Nació en Villaescusa de Haro hacia 1550.
Hijo de Francisco de Mendoza, perteneciente a la noble familia de los Hurtado de Mendoza, y de María Ramírez, ambos naturales deVillaescusa. Sobrino del poeta Jorge Manrique por parte de padre y de Diego Ramírez de Villaescusa por parte de madre, de la que toma el primer apellido.
Pueden verse documentos autobiográficos suyos en la universidad de Salamanca en los que da cuenta de sus méritos y los de su familia con el fin de optar a una beca en el Colegio fundado por su tío materno




Viendo cada vez más próximo el final de mis días, aunque sin más enfermedad que la de los años, me arrepiento de haber gastado mi vida, desde mi juventud, yendo en pos de una fama esquiva, que si bien logré alcanzarla una vez, de ella hoy no quedan sino las sombras.

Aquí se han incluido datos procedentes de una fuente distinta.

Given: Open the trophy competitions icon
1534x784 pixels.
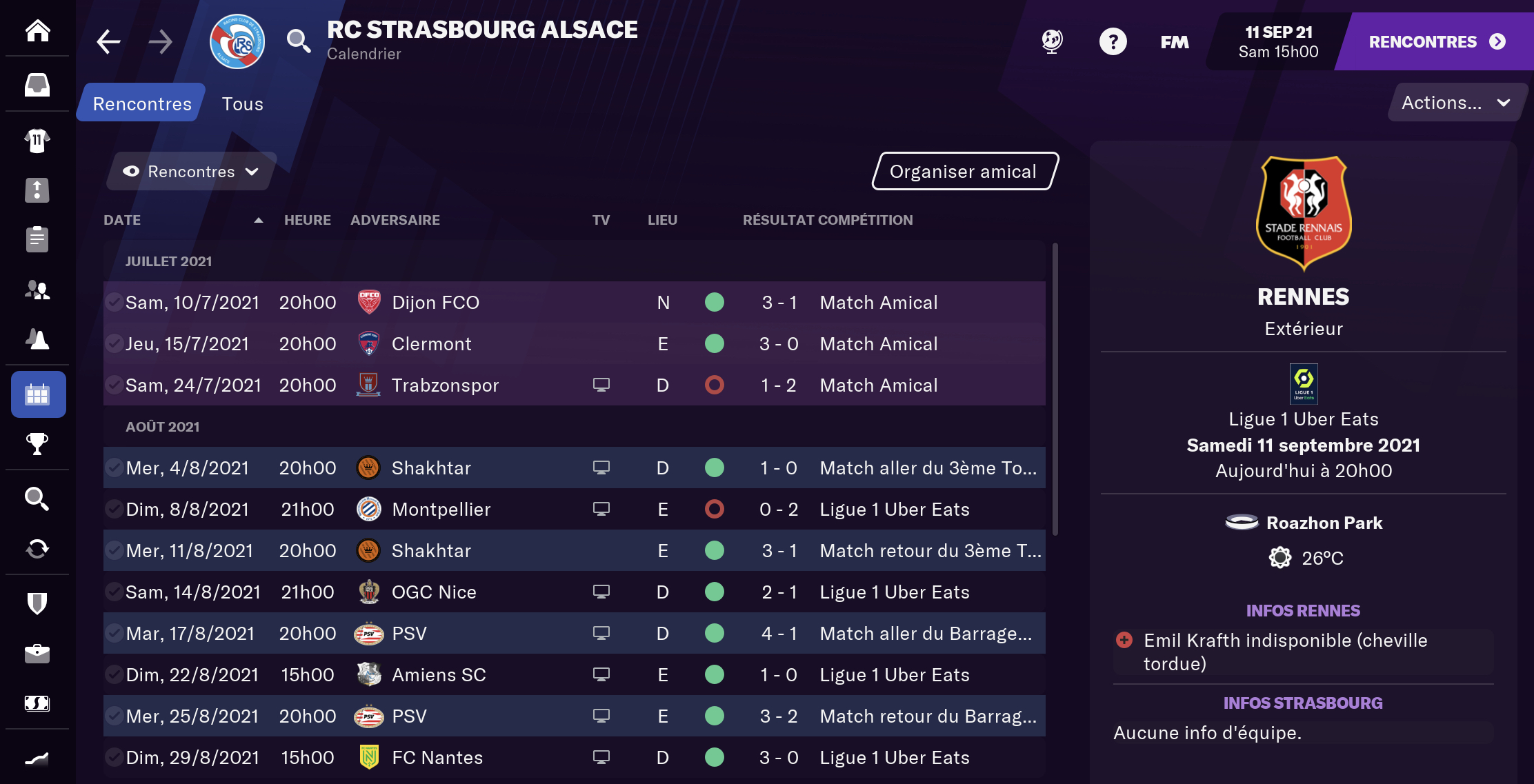Looking at the screenshot, I should click(x=37, y=444).
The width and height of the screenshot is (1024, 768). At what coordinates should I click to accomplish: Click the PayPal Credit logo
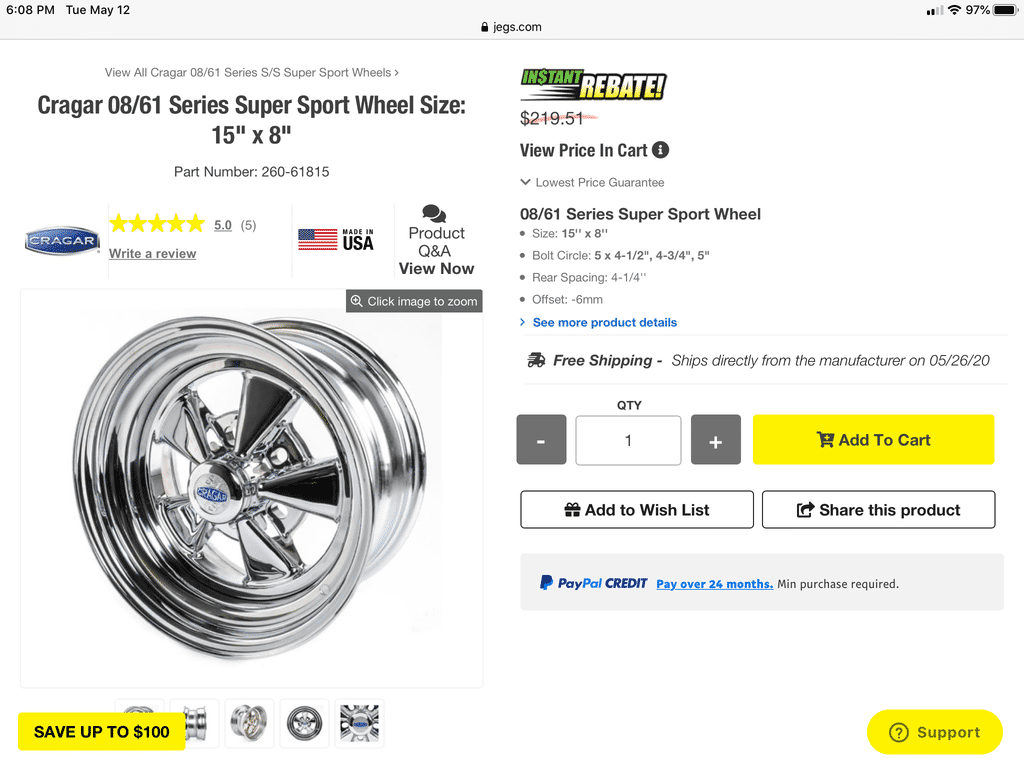[594, 583]
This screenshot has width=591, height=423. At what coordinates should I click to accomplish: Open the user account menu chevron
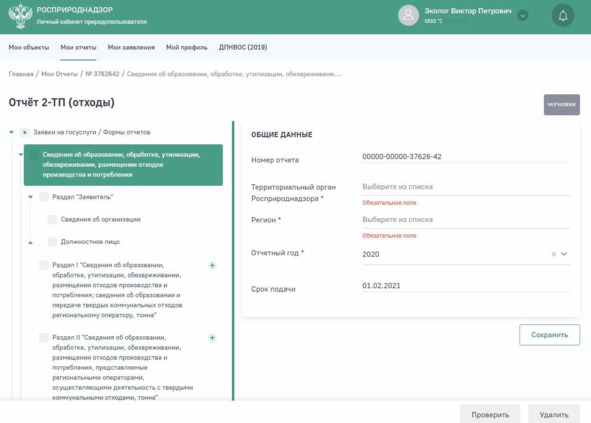(523, 16)
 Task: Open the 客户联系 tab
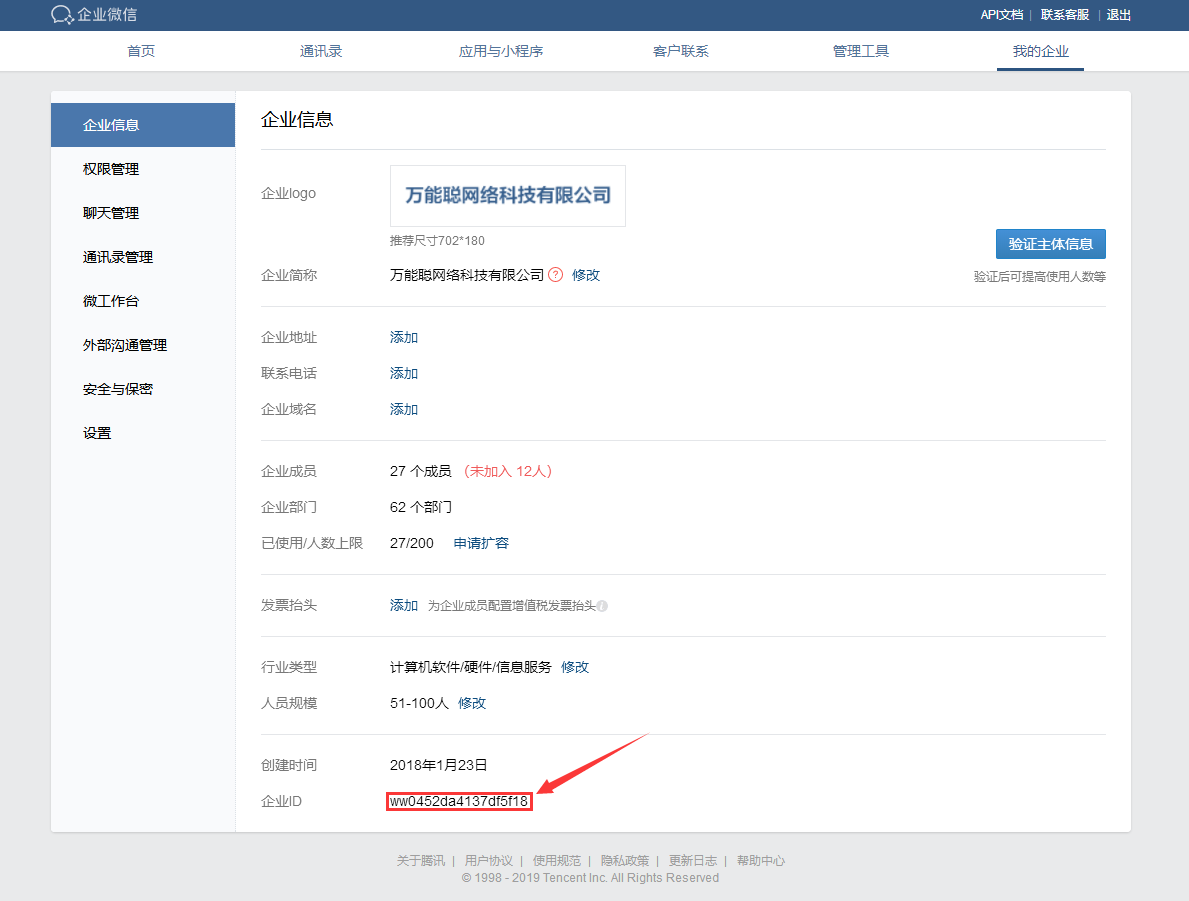click(x=680, y=50)
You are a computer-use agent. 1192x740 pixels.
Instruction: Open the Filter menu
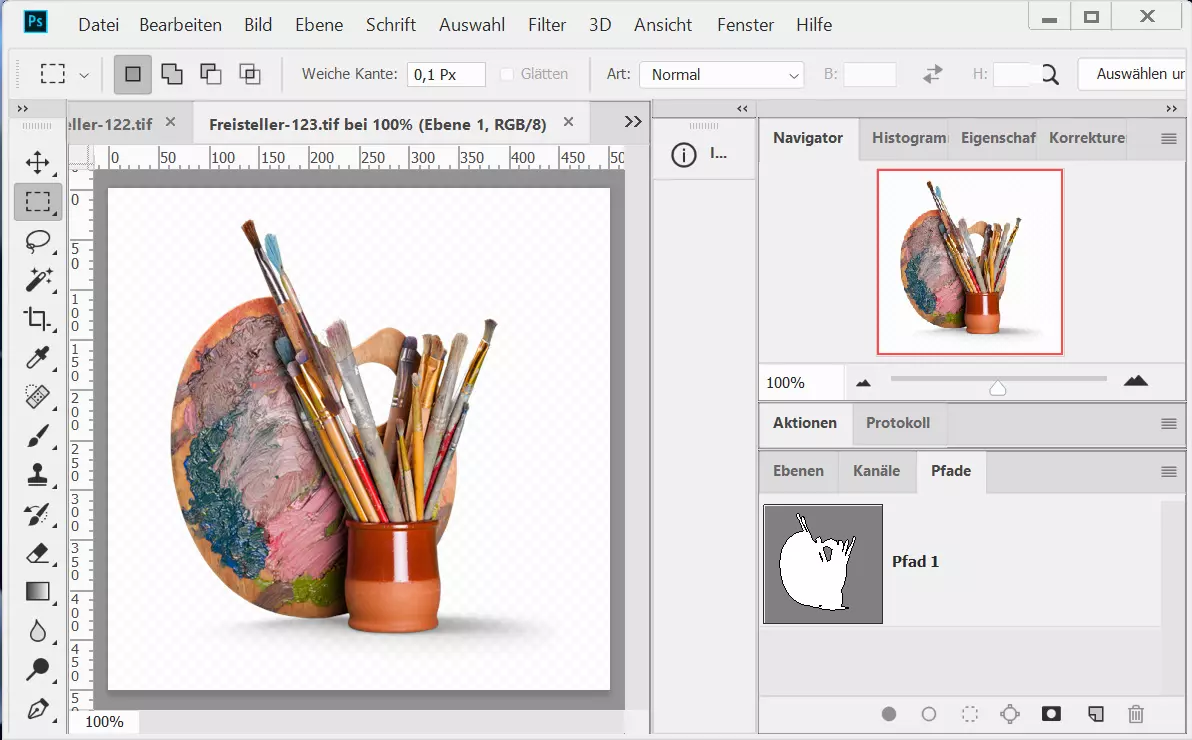point(546,25)
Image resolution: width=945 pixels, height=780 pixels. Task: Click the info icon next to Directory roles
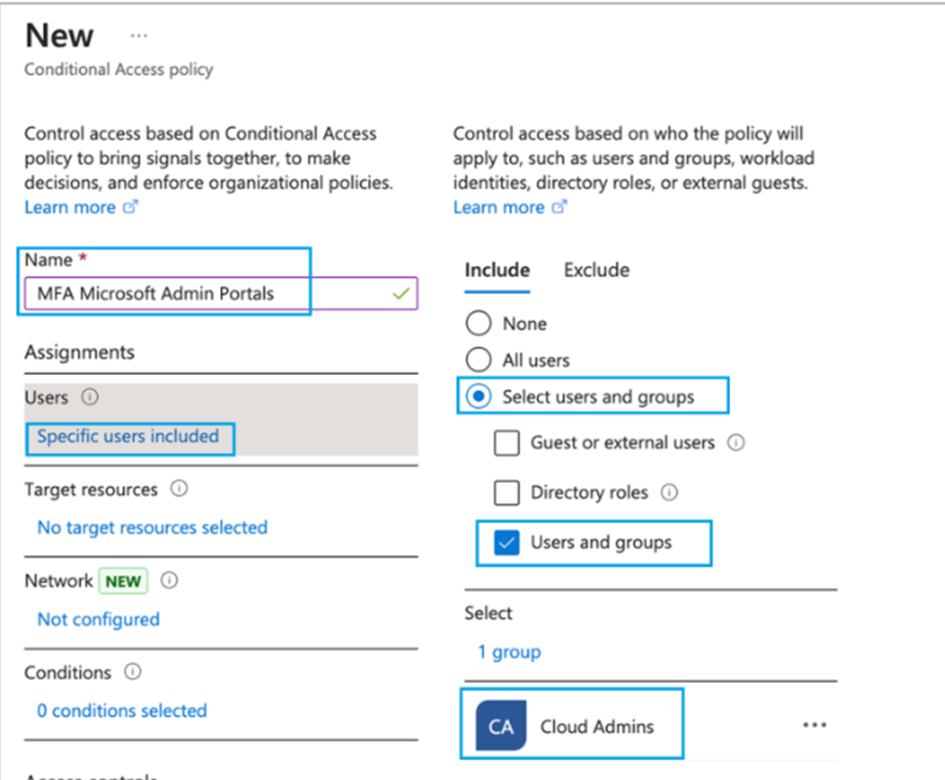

Para que Dios me perdone y para que sirva de ejemplo a las generaciones futuras, voy a examinar mi vida con todas sus equivocaciones y a esclarecer hechos y relaciones que he intentado ocultar para provecho mío.
Como la verdad es muy grande y la misericordia de Dios infinita, se me han concedido largos años sobre la tierra para que aquella florezca y triunfe y mi espíritu pueda conseguir la paz de espíritu sacando afuera lo que durante tantos años he ocultado adentro, y subiendo, ya no en mi aprecio, porque siempre lo estuvo, sino en el de las gentes, subiendo, digo, lo que estaba despreciado como inferior hasta los peldaños más altos.
El primer ensalzamiento es el de mi abuela Beatriz Cordidor porque me arrepiento mucho de no haberla mencionado nunca entre mis conocidos, aún siendo ella la que me ha criado más que mi madre.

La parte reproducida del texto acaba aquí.